Re: [Sender Address Forgery]Re: [Sender Address Forgery]Re: [HACKERS] path toward faster partition pruning

From: David Rowley <david(dot)rowley(at)2ndquadrant(dot)com>
To: Amit Langote <Langote_Amit_f8(at)lab(dot)ntt(dot)co(dot)jp>
Cc: Kyotaro HORIGUCHI <horiguchi(dot)kyotaro(at)lab(dot)ntt(dot)co(dot)jp>, Rajkumar Raghuwanshi <rajkumar(dot)raghuwanshi(at)enterprisedb(dot)com>, Robert Haas <robertmhaas(at)gmail(dot)com>, Dilip Kumar <dilipbalaut(at)gmail(dot)com>, Beena Emerson <memissemerson(at)gmail(dot)com>, PostgreSQL-development <pgsql-hackers(at)postgresql(dot)org>
Subject: Re: [Sender Address Forgery]Re: [Sender Address Forgery]Re: [HACKERS] path toward faster partition pruning
Date: 2018-01-12 03:30:38
Views: Raw Message | Whole Thread | Download mbox
Lists: pgsql-hackers

On 12 January 2018 at 15:27, Amit Langote <Langote_Amit_f8(at)lab(dot)ntt(dot)co(dot)jp> wrote:
> On 2018/01/11 19:23, David Rowley wrote:

>> ERROR: operator 531 is not a member of opfamily 1976
> You'll be able to see that the error no longer appears with the attached
> updated set of patches, but I'm now seeing that the resulting plan with
> patched for this particular query differs from what master (constraint
> exclusion) produces. Master produces a plan with no partitions (as one
> would think is the correct plan), whereas patched produces a plan
> including the xy1 partition. I will think about that a bit and post
> something later.

Thanks for looking at that.

I've got a few more things for you. I'm only partway through another
pass, but it makes sense to post what I have now if you're working on
a new version.

1. partitioing -> partitioning

* Strategy of a partition clause operator per the partitioing operator class

2. get_partitions_from_clauses() modifies partclauses without
mentioning it in the header. I think you need to either:

a) warn about this in the header comment; or
b) do a list_copy() before list_concat()
c) do list_truncate back to the original length after you're done with the list.

3. get_partitions_from_clauses_recurse(), with:

result = bms_add_range(result, 0, partdesc->nparts - 1);

You could change that to bms_add_range(NULL, ...) and ditch the
assignment of result to NULL at the start of the function.

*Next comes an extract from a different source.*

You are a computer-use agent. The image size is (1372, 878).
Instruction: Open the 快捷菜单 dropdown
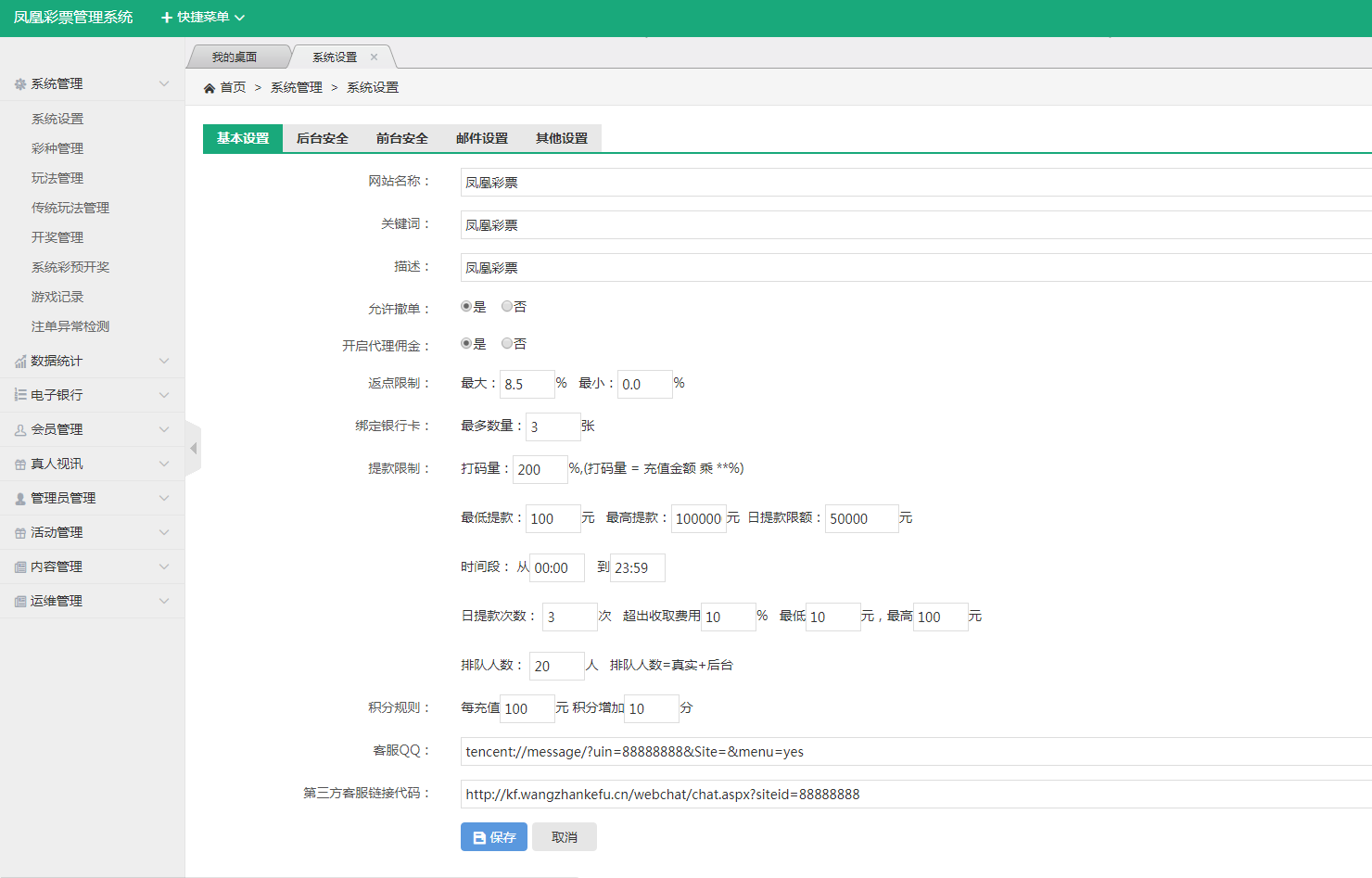[203, 18]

4. classify_partition_bounding_keys() now returns bool, but the return
statement is still:

return keys->n_eqkeys + keys->n_minkeys + keys->n_maxkeys + n_keynullness;

my compiler didn't warn about that, but I'd imagine some might.

Instead, can you make it:

if (keys->n_eqkeys > 0 || keys->n_minkeys > 0 ||
keys->n_maxkeys > 0 || n_keynullness > 0)
return true;

return false;

probably equal keys are the most likely case, so it'll be good to
short circuit instead of performing addition on a bunch of stuff we
don't care about anymore.

5. In classify_partition_bounding_keys, why do we "continue" here?

clause = rinfo->clause;
if (rinfo->pseudoconstant &&
!DatumGetBool(((Const *) clause)->constvalue))
*constfalse = true;

Is there any point in searching further?

Also, if you were consistent with the return value for
classify_partition_bounding_keys when you've set *constfalse = true;
you wouldn't need to handle the case twice like you are in

6. I think it would be nicer if get_partitions_from_ne_clauses returns
a set of partitions that could be excluded.

So instead of:

* get_partitions_from_ne_clauses
* Return partitions of relation that satisfy all <> operator clauses in
* ne_clauses. Only ever called if relation is a list partitioned table.


* get_partitions_from_ne_clauses
* Returns a Bitmapset of partitions that can be safely excluded due to
* not-equal clauses existing for all possible partition values. It is only
* valid to call this for LIST partitioned tables.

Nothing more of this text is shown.